Com o advento das democracias e a subsequente integração na então Comunidade Económica Europeia, as palavras e os sonhos dos iberistas parecem ter caído no olvido. É possível que assim seja. Faltam certamente grandes pensadores, capazes de dar continuidade às reflexões iniciadas em finais do século XIX.

Mas, recentemente, do silêncio onde o iberismo jazia, ergueu-se uma voz tonitruante, a de José Saramago, defendendo um iberismo à século XIX, uma integração política que o Nobel da literatura via como algo viável, profético e, em certa medida, inelutável. Em alturas de crise, como aconteceu com a chamada questão catalã e a falta de água, emergem de novo as velhas ideias, lembrando que um ideário é muito difícil de enterrar.

O catalanismo, nasceu, tal como o iberismo, em finais do século XIX, com figuras como Prat de la Riba e Francesc Cambó a quererem dotar a Catalunha de maior autonomia política. A Lliga Regionalista , por eles criada, batia-se pela formação de uma federação, que integrasse todas as nacionalidades ibéricas, de que Portugal também faria parte. A seca extrema, que se faz sentir um pouco por toda a Península, trouxe para as primeiras páginas a questão dos rios e da partilha da água, mas também da vivência e da convivência no espaço comum peninsular, secularmente marcado por aproximações e por confrontos.

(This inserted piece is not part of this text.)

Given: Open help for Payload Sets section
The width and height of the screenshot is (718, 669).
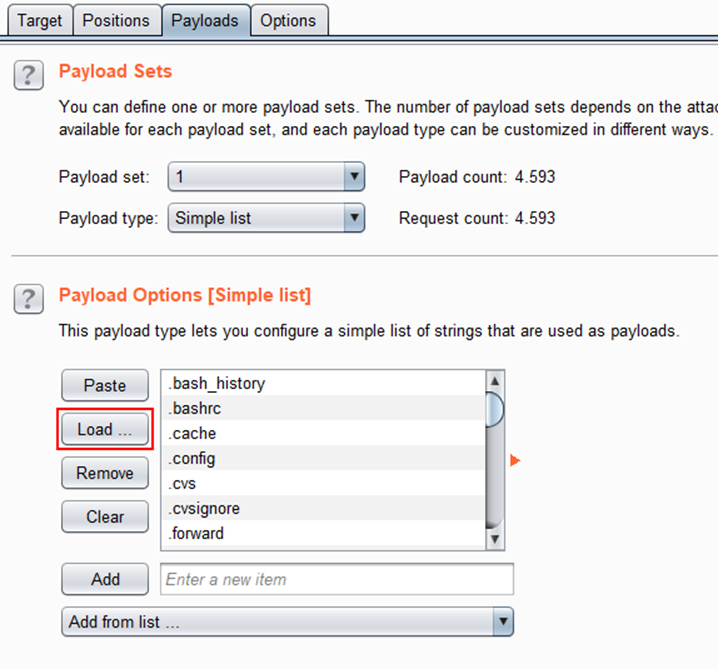Looking at the screenshot, I should [x=31, y=75].
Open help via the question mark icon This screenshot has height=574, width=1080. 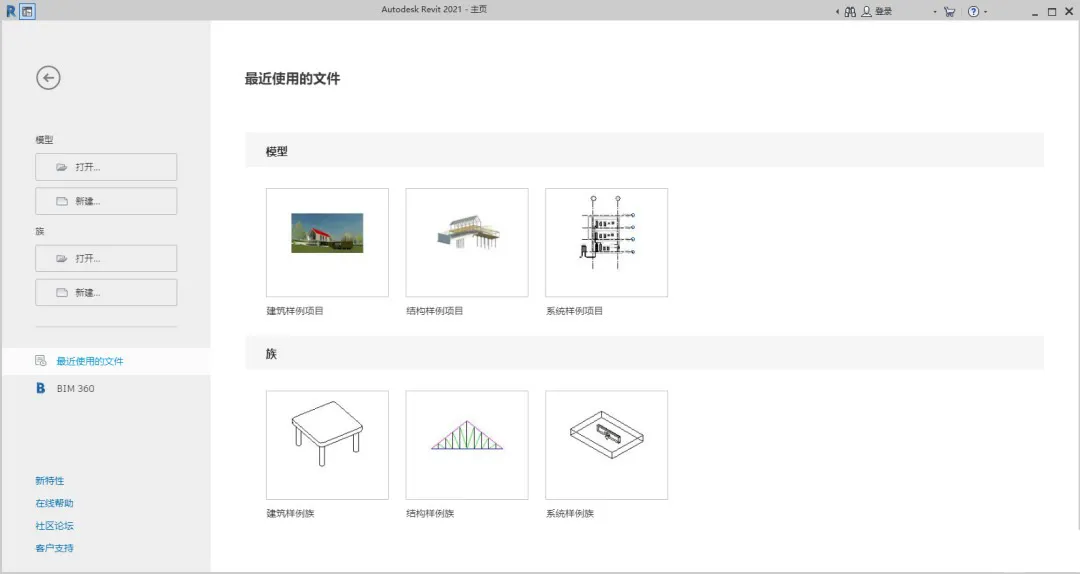tap(973, 11)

Diz-nos a etimologia que uma península é uma “quase ilha”, uma vez que a forma latina “paeninsula”, que lhe deu origem, está constituída pelo advérbio “paene”, que significa “quase”, e a forma “insula”, que encontramos em palavras como “insular” e “insularidade”, e também na forma “penumbra” que, como facilmente se conclui, significa “quase sombra” ou “quase escuridão”.

À semelhança de tantas outras histórias que a literatura e a ficção se encarregaram de registar, também os habitantes da ibéria vivem numa “quase ilha”. Tal como na metáfora saramaguiana da “jangada de pedra”, em que os dois países se desprendem do continente europeu e começam a errar pelos oceanos, estamos condenados a viver juntos.

Na visão revolucionária de Saramago, essa viagem é uma solução para o futuro, que se concretiza na configuração mítica de um novo mundo. Em 1 de dezembro de 1640 Miguel de Vasconcelos foi morto e defenestrado pela janela do Paço Real. Passados quase quatrocentos anos, é tempo de ir esquecendo velhas rivalidades e de ir pensando na melhor maneira de partilhar a quase-ilha comum.